**Task to complete**
Your answer should be the records, restated word for word.

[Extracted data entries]

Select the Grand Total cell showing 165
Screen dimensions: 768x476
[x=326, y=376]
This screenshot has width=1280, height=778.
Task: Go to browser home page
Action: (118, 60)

**Task response**
Select the Grand Total cell showing 165
Screen dimensions: 768x476
[x=326, y=376]
This screenshot has width=1280, height=778.
Task: Go to browser home page
Action: (118, 60)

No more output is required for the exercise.